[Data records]

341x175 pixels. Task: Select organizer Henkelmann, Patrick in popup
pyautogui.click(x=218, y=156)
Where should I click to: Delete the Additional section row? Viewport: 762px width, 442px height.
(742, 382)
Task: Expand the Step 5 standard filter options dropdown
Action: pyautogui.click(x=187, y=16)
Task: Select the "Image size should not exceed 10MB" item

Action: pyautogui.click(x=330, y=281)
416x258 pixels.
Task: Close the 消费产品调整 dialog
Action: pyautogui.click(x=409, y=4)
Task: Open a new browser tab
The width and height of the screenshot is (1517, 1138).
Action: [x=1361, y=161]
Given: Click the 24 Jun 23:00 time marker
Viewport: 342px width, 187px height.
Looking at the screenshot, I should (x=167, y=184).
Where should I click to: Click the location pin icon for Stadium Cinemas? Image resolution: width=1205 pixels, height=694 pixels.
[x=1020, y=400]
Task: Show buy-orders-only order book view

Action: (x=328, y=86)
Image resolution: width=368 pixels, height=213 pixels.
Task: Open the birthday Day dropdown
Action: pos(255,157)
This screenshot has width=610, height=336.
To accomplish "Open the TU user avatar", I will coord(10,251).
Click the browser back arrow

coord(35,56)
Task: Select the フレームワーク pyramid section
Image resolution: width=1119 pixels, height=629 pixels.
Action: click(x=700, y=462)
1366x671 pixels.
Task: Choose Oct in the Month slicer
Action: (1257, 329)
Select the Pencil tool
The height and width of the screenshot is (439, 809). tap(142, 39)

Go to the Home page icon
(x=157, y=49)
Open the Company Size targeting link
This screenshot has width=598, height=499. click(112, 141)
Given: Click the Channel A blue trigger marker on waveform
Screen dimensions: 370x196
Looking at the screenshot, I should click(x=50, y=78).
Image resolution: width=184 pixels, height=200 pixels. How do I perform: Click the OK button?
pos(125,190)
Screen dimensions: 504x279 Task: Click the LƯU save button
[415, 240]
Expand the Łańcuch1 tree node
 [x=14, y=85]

Goal of the exercise: Copy out every line of these rows with no changes at all.

The answer:
341x175 pixels. Task: Select organizer Henkelmann, Patrick in popup
pyautogui.click(x=218, y=156)
Where should I click to: Delete the Additional section row? Viewport: 762px width, 442px height.
(742, 382)
Task: Expand the Step 5 standard filter options dropdown
Action: pyautogui.click(x=187, y=16)
Task: Select the "Image size should not exceed 10MB" item

Action: pyautogui.click(x=330, y=281)
416x258 pixels.
Task: Close the 消费产品调整 dialog
Action: pyautogui.click(x=409, y=4)
Task: Open a new browser tab
The width and height of the screenshot is (1517, 1138).
Action: [x=1361, y=161]
Given: Click the 24 Jun 23:00 time marker
Viewport: 342px width, 187px height.
Looking at the screenshot, I should (x=167, y=184).
Where should I click to: Click the location pin icon for Stadium Cinemas? Image resolution: width=1205 pixels, height=694 pixels.
[x=1020, y=400]
Task: Show buy-orders-only order book view

Action: (x=328, y=86)
Image resolution: width=368 pixels, height=213 pixels.
Task: Open the birthday Day dropdown
Action: pos(255,157)
This screenshot has width=610, height=336.
To accomplish "Open the TU user avatar", I will coord(10,251).
Click the browser back arrow

coord(35,56)
Task: Select the フレームワーク pyramid section
Image resolution: width=1119 pixels, height=629 pixels.
Action: click(x=700, y=462)
1366x671 pixels.
Task: Choose Oct in the Month slicer
Action: (1257, 329)
Select the Pencil tool
The height and width of the screenshot is (439, 809). tap(142, 39)

Go to the Home page icon
(x=157, y=49)
Open the Company Size targeting link
This screenshot has width=598, height=499. click(112, 141)
Given: Click the Channel A blue trigger marker on waveform
Screen dimensions: 370x196
Looking at the screenshot, I should click(x=50, y=78).
Image resolution: width=184 pixels, height=200 pixels. How do I perform: Click the OK button?
pos(125,190)
Screen dimensions: 504x279 Task: Click the LƯU save button
[415, 240]
Expand the Łańcuch1 tree node
 [x=14, y=85]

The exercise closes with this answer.